Il oublia son serment de servir Saga. Il oublia sa mission d'épauler Lainabe. Il en oublia même sa haine envers Sieg. Cette rencontre avec une adversaire qui le surpassait tellement qu'elle en paraissait presque divine avait sapé toute sa confiance en ses capacités, et tout ce qui lui restait était son instinct de survie qui lui hurlait de s'enfuir sans jamais se retourner.

Quand une vision lui indiqua que son visage allait se rapprocher du sol, il se jeta sur le côté. Le borgne sentit l'onde de choc qu'avait généré Bélial en atterrissant là où il se serait trouvé. L'elfe entendit le sol se briser sous l'impact, et s'imagina que ça aurait pu être sa colonne vertébrale.

Elyren détala en hurlant à plein poumon. Il ne savait plus où il allait, n'ayant même pas réalisé qu'il avait abandonné son épée. Mais qu'aurait-il pu en faire, de toute façon ? Contre elle ? Autant essayer de terrasser un golem de lave à main nue, sans armure ou magie !

L'elfe entendit le pas lourd de son pire cauchemar qui se ruait après lui, se rapprochant de plus en plus. Il n'osa pas jeter un regard en arrière, son imagination le persuadant que sa poursuivante s'était métamorphosée en une horrible créature qui le déchiquetterait si elle le rattraperait. Quand elle le rattraperait.

Durant sa course, Elyren employa son don pour savoir à l'avance si une des portes dans le couloir serait déverrouillée, lui permettant de s'y réfugier. Sa panique démesurée étouffa la voix de sa raison qui peinait à lui souffler qu'il se retrouverait coincé en faisant cela. La seule chose qui importait, c'était de mettre le plus de distance entre lui et le monstre sur ses talons.

Trouvant enfin ce qu'il cherchait, l'elfe enfonça une porte et se jeta dans la chambre de l'autre côté de celle ci. La furie derrière lui dépassa l'entrée de la pièce, entraînée dans son élan. Elyren referma la porte et se plaqua contre elle, comme si ce simple geste de sa part la rendrait indestructible.

Haletant, il scuta la chambre où il s'était réfugié, réalisant qu'elle était occupée. Le borgne n'avait pas entendu les cris de panique et d'indignations proférés par les deux personnes sur le lit quand il avait empiété leur intimité. Un pirate se dressait devant lui, dans son plus simple appareil, dégainant son épée. Le forban hésita, réalisant que le malotru qui avait refroidi ses ardeurs par son intrusion était le second de son capitaine, craint et redouté de tous par sa cruauté. Le découvrir prostré contre une porte, baigné de sang et en pleurs, recroquevillé sur son bras tranché, paniqua le pirate qui ne savait plus comment réagir. Dans le lit, l'employée de maison cacha son corps sous la couverture par pudeur, ne comprenant pas ce qui se passait.

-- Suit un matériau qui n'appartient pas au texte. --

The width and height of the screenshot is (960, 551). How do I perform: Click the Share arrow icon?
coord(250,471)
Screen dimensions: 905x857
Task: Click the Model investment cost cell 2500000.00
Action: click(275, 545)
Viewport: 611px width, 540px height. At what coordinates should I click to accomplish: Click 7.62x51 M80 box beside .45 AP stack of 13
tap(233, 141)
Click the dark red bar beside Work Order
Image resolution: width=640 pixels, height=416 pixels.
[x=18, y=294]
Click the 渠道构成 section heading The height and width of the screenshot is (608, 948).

Elyren regarda tour à tour les deux occupants de la chambre, ses membres tremblants et ses dents claquants.

– À l'aide... parvint-il à articuler.

La porte vola en éclat. Le pirate eut à peine le temps de se couvrir le visage pour se protéger des débris de bois pour voir un pied perforer la porte d'une dizaine de centimètres d'épaisseur comme si ce n'était que du papier. Elyren se jeta en avant en criant, sa voix uniquement couverte par le hurlement strident de la femme qui ne comprenait pas ce qui se passait.

De l'ouverture dévastée, Bélial émergea, balayant les lieux d'un regard noir. Elle ignora le pirate qui l'insultait en lui demandant des comptes, et s'avança vers l'elfe qui reculait en se traînant sur le sol, souillant le tapis de son sang.
Hors de lui, le forban se précipita sur la barbare pour l'occire, mais elle se saisit de sa lame d'une main nimbée d'obscurité, avant de briser l'arme d'une rotation du poignet. Le pirate contempla les fragments de son arme tomber au sol avec effarement, puis observa la furie qui n'avait pas pris le temps de regarder dans sa direction pour se protéger.
Il fixa ce qui lui restait de son épée dans les mains, jugea qu'elle lui serait inutile contre son adversaire, même pour une attaque dans le dos, et la lâcha pour s'enfuir, ne prenant pas le temps de récupérer ses vêtements éparpillés un peu partout dans la pièce.
Sur le lit, la demoiselle reculait autant que possible, serrant la couverture contre elle comme pour s'en servir de bouclier.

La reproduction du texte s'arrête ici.